As a solo female traveller I need to consider safety aspects and as my accommodation was in a quiet part of a town I didn’t know and had only been in for a few hours, I didn’t want to be too late back.

Hotel Tradita

I opted for the historic Hotel and Restaurant Tradita which dates back to 1694!

Restaurant Tradita artefacts
Historic photos

Many fascinating historic photos can be found inside the Restaurant Tradita.

Restaurant Tradita

I was shown up a rickety wooden staircase to the mezzanine floor and was told I could choose my table. I sat at a table in the top left of the above picture along a narrow galley which almost felt like sitting on a wide shelf!

Vegetable risotto and Albanian wine

I had a humble (but tasty) vegetable risotto for dinner together with a delicious and generous glass of Albanian wine and my total bill was just 800 lek (£6.94). A treat in such an atmospheric and historic setting.

Hotel Floga
View from balcony

Accommodation

I stayed in the Hotel Floga which was 25€ in cash for one night. I had booked a single room but upon arrival I was upgraded to a spacious double at no extra cost.

Dark and stormy view

My clean and airy room was on 5th floor which had great views of the mountains from the small balcony.

Breakfast at Hotel Floga

Breakfast the following morning was excellent. Freshly cooked omelette, a triangle of local cheese, soft fresh bread, warm savoury pastries, fruit, cake, juice and coffee all presented to me on a tray. And as there was enough for two people I had snacks for the day ahead!

Bus stop in Tirana

Getting to Shkoda

The main regional bus station is located outside of Tirana city centre which meant I had to get a bus to take me there. This was relatively easy having found the bus stop location on Google maps. I waited for bus 5B but many buses didn’t seem to have numbers so it was difficult to tell which was which! I got on bus 100 and the driver confirmed it would be going to ‘terminus’ i.e. the regional bus station. I paid 40 lek in cash for this short journey.

Bus Terminal

I found Tirana’s regional bus terminal was a large open air piece of waste ground with perhaps around 200 buses and minibuses of all sizes and colours going off to places all over Albania and beyond. Their destinations are clearly marked with signs in the front window of the bus so it was easy to locate one to ‘Shkoder’.

On the bus to Shkoder

The bus filled up and left the bus station at around 10 am. The traffic throughout the journey was busy and it took over 2 hours to travel the relatively short distance between Tirana and Shkoder. However the seats were fairly comfy and the bus had air conditioning.

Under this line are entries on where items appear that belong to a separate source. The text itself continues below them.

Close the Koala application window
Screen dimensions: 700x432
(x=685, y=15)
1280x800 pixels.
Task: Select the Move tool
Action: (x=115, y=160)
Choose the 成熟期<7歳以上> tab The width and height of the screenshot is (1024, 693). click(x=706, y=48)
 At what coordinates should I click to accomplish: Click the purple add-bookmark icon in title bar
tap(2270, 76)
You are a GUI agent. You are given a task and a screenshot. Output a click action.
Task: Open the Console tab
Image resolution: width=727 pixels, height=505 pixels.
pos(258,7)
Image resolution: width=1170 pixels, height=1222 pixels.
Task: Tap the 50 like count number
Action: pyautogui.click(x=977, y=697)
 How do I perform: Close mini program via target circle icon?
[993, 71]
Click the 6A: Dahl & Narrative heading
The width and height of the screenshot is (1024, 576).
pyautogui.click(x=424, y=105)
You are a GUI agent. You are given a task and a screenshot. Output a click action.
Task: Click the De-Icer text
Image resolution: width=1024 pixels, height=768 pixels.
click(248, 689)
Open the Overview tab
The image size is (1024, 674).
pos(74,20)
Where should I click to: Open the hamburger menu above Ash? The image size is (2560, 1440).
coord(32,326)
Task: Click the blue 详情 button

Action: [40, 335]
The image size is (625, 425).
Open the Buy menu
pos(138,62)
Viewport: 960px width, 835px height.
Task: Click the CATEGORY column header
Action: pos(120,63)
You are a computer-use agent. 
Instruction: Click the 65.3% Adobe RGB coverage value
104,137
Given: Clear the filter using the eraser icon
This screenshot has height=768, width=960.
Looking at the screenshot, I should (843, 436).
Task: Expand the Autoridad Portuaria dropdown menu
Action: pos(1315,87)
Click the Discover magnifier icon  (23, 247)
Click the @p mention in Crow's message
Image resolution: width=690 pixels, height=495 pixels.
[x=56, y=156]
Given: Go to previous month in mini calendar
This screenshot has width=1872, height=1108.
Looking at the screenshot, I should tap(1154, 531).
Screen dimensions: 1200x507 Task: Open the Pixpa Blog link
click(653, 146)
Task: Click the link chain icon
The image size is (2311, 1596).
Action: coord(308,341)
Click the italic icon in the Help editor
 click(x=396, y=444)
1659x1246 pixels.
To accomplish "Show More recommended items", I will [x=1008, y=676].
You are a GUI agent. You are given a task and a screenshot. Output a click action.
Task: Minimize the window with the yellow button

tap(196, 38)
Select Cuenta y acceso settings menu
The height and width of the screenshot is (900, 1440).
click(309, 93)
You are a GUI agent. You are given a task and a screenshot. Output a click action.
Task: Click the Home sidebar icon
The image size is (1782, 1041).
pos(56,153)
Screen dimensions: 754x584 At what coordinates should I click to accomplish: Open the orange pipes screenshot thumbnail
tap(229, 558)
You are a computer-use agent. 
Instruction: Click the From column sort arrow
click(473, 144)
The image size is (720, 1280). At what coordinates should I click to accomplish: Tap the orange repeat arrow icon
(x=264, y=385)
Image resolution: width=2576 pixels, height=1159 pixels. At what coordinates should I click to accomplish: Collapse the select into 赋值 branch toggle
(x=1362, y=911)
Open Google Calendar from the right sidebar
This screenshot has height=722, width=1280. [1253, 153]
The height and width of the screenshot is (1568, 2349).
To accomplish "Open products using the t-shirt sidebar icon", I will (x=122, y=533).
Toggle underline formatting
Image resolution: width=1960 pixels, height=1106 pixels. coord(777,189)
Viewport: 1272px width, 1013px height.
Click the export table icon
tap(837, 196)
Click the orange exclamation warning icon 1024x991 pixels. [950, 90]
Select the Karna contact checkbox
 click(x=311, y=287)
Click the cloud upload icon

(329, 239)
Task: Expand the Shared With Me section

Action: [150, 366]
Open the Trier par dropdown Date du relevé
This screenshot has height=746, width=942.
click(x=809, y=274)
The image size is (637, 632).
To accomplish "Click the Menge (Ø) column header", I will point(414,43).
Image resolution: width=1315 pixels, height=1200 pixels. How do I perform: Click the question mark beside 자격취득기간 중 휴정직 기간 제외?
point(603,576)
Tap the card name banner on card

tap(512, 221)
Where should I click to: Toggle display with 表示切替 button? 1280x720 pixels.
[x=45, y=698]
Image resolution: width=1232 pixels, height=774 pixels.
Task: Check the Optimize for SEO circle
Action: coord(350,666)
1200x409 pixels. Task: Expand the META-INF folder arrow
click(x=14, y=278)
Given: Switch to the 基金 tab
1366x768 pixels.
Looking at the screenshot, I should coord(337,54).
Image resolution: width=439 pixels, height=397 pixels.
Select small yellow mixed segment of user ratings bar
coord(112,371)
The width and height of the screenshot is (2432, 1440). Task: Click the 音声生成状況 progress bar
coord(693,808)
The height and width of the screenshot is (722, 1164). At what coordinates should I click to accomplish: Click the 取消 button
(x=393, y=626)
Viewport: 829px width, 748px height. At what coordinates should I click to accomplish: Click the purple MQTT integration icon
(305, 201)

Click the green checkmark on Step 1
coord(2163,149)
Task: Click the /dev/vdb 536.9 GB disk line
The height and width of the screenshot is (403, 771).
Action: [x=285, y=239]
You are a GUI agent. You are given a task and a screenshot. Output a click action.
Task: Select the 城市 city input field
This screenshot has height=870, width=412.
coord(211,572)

On the bus from Tirana to Shkoder

At about 20 minutes before arriving in Shkoder someone went down the bus and collected the fares which was 500 lek in cash per person (about £4.50).

View from Hotel Floga (Shkoda)

Tomorrow…

I leave Albania and cross into Montenegro. I’ve loved my short introductory visit to Albania, my 100th country. There is so much more to see and as mentioned in the Tirana post I’m already planning another trip or two, perhaps to venture south to see some of the gorgeous beaches or up into the national parks to the rugged Accursed mountains, known as the Albanian Alps. Before this lovely country becomes overrun with tourists.